▸ **Task item**: Starting at the line that contains "The height and width of the screenshot is (251, 980)." and ending at the line that contains "Given: Expand the Router Table tree node", the lines below are to be given again exactly, with nothing added.

────────

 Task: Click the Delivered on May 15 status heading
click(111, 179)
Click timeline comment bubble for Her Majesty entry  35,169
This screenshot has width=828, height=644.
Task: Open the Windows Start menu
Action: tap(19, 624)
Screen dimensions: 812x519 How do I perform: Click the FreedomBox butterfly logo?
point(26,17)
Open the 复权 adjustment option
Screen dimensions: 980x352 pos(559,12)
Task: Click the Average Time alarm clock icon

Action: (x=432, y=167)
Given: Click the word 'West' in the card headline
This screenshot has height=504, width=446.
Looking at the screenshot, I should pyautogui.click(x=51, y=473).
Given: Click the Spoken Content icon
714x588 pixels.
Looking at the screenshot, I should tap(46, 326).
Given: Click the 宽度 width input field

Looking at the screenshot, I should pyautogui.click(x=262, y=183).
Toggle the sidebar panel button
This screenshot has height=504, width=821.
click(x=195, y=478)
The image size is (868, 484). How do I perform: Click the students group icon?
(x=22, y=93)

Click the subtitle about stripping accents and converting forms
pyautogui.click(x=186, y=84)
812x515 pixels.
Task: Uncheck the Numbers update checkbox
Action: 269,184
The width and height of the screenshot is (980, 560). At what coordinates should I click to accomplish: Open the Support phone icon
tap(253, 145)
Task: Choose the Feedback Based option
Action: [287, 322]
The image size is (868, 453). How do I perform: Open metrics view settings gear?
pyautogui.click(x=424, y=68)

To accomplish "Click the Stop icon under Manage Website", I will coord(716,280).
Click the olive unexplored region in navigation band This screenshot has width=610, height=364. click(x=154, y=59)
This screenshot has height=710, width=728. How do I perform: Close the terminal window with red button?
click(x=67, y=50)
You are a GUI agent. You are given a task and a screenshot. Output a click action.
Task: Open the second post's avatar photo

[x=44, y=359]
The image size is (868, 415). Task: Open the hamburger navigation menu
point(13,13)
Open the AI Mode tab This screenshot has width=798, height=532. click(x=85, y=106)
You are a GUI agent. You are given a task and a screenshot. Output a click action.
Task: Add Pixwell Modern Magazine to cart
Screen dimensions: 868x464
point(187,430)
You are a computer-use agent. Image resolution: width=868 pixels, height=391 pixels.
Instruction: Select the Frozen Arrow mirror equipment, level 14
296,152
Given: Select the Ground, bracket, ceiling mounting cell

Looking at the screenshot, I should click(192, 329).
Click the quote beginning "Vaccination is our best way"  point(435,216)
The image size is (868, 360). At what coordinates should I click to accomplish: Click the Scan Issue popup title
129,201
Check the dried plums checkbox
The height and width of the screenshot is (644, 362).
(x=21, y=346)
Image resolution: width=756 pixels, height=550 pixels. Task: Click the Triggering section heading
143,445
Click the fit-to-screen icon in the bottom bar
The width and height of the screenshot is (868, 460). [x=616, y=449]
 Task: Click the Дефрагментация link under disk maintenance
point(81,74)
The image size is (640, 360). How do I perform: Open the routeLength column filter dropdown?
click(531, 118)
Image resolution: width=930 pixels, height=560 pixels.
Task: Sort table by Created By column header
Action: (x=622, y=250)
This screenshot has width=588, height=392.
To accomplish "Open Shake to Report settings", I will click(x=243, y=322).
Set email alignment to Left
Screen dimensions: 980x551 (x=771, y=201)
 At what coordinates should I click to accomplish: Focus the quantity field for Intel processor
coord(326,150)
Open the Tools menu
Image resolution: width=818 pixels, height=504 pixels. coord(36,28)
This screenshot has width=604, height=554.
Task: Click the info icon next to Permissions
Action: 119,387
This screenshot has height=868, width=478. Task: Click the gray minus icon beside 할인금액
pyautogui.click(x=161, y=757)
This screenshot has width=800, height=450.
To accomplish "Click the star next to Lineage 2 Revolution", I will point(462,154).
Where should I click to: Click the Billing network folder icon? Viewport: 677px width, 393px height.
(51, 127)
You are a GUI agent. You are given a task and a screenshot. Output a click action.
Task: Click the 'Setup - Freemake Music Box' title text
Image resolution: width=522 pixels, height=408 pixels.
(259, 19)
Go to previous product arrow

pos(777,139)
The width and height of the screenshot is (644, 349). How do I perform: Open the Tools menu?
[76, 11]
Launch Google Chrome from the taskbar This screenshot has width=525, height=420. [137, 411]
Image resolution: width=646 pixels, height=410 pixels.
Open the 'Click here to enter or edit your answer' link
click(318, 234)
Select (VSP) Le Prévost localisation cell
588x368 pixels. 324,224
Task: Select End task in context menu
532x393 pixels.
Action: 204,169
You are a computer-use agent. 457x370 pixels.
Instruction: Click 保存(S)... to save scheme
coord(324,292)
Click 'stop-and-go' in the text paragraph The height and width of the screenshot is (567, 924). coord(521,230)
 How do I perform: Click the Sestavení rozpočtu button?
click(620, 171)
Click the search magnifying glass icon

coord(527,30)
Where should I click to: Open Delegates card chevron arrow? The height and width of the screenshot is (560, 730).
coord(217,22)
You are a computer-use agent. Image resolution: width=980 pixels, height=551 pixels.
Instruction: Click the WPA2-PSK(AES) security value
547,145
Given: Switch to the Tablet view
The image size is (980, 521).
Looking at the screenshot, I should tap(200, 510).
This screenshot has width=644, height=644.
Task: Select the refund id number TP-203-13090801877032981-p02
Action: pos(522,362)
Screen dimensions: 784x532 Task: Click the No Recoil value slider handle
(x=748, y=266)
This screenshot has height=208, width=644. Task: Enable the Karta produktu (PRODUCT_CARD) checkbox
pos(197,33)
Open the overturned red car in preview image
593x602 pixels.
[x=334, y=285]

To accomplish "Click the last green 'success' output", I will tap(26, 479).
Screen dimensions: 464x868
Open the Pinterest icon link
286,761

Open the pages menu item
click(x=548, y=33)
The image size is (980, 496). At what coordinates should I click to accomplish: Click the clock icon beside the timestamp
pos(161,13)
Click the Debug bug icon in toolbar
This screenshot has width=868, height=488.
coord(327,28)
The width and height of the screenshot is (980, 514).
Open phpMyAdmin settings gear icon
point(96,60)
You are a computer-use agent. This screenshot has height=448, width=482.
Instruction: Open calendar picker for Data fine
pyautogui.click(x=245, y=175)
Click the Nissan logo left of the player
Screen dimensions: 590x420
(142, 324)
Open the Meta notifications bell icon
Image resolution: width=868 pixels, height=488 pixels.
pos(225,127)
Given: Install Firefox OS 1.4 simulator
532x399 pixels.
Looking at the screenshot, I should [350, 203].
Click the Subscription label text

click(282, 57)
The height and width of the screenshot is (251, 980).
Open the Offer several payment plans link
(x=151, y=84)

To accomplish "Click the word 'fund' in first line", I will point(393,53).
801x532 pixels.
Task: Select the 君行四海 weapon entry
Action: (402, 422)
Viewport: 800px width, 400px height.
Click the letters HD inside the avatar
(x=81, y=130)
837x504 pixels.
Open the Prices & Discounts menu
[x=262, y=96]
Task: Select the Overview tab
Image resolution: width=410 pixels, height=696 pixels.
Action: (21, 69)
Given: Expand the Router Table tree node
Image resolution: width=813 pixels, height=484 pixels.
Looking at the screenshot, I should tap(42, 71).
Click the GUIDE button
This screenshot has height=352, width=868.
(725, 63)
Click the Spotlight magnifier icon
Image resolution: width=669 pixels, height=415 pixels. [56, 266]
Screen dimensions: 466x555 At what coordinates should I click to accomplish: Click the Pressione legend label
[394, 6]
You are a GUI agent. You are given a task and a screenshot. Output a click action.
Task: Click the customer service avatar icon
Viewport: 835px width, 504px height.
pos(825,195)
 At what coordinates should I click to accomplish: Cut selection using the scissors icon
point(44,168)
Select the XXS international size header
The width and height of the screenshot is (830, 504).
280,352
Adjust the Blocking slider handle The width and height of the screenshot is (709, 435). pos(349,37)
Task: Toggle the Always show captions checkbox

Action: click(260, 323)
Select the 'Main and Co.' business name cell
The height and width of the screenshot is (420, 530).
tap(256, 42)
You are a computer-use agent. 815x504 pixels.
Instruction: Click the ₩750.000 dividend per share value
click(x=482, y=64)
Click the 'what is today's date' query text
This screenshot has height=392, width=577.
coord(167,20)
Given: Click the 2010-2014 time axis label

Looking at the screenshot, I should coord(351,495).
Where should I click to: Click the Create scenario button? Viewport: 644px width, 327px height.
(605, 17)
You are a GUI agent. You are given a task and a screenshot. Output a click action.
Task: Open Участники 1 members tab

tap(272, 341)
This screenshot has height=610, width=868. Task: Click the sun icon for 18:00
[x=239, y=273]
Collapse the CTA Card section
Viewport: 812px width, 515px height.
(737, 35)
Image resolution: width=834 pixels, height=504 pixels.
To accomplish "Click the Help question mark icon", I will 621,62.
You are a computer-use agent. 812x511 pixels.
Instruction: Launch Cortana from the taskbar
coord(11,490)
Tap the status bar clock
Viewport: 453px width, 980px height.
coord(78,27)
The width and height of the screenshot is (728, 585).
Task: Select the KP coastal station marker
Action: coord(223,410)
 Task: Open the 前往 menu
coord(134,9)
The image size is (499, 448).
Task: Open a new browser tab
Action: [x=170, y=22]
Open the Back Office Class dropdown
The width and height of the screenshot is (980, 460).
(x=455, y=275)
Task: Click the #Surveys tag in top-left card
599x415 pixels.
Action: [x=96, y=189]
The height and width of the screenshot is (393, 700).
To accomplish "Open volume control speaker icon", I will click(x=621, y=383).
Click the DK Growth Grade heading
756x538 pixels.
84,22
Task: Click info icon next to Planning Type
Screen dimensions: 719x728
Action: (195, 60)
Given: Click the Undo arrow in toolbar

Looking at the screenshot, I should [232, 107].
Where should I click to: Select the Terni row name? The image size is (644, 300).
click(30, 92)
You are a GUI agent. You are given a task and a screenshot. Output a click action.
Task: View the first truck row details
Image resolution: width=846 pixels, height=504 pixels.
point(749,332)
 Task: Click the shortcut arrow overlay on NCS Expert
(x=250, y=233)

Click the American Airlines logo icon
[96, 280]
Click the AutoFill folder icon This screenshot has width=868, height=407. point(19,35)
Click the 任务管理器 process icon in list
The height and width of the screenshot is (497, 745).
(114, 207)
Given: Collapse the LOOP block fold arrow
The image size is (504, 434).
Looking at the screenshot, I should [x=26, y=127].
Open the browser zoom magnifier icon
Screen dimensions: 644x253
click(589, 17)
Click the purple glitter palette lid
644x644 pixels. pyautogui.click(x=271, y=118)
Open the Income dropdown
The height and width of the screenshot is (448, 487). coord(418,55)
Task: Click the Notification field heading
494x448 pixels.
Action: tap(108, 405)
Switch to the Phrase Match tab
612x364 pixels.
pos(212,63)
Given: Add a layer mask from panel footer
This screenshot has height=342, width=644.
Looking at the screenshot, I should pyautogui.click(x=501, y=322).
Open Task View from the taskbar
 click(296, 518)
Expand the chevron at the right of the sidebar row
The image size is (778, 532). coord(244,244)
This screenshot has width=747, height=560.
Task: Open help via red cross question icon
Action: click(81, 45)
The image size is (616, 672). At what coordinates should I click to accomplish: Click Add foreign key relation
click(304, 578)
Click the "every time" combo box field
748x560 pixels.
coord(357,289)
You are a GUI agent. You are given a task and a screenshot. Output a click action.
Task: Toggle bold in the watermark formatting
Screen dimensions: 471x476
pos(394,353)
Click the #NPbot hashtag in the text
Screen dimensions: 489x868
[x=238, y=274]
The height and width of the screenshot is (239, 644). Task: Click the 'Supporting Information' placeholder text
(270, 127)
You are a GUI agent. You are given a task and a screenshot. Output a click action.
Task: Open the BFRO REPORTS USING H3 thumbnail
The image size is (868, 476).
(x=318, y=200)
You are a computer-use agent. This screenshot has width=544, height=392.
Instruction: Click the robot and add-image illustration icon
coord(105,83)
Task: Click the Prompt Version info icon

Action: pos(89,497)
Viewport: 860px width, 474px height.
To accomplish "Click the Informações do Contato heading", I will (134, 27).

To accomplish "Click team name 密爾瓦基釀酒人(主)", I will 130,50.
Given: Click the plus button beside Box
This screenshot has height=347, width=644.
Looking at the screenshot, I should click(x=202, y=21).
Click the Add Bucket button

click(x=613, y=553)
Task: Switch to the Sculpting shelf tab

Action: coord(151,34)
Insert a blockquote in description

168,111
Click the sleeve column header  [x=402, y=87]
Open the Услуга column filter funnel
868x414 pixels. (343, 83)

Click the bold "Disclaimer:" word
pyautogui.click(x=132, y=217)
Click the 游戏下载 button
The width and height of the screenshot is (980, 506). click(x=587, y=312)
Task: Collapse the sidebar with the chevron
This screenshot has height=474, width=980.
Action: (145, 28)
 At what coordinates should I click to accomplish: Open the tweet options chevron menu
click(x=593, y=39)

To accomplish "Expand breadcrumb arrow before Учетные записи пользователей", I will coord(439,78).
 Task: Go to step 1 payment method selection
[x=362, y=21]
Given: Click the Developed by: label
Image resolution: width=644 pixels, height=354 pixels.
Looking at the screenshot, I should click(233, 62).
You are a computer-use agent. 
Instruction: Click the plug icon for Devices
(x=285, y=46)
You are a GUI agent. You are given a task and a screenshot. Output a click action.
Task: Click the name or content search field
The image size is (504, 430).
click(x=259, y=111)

────────

▸ **Answer to this exercise**:
The height and width of the screenshot is (251, 980).
Open the Offer several payment plans link
(x=151, y=84)

To accomplish "Click the word 'fund' in first line", I will point(393,53).
801x532 pixels.
Task: Select the 君行四海 weapon entry
Action: (402, 422)
Viewport: 800px width, 400px height.
Click the letters HD inside the avatar
(x=81, y=130)
837x504 pixels.
Open the Prices & Discounts menu
[x=262, y=96]
Task: Select the Overview tab
Image resolution: width=410 pixels, height=696 pixels.
Action: (21, 69)
Given: Expand the Router Table tree node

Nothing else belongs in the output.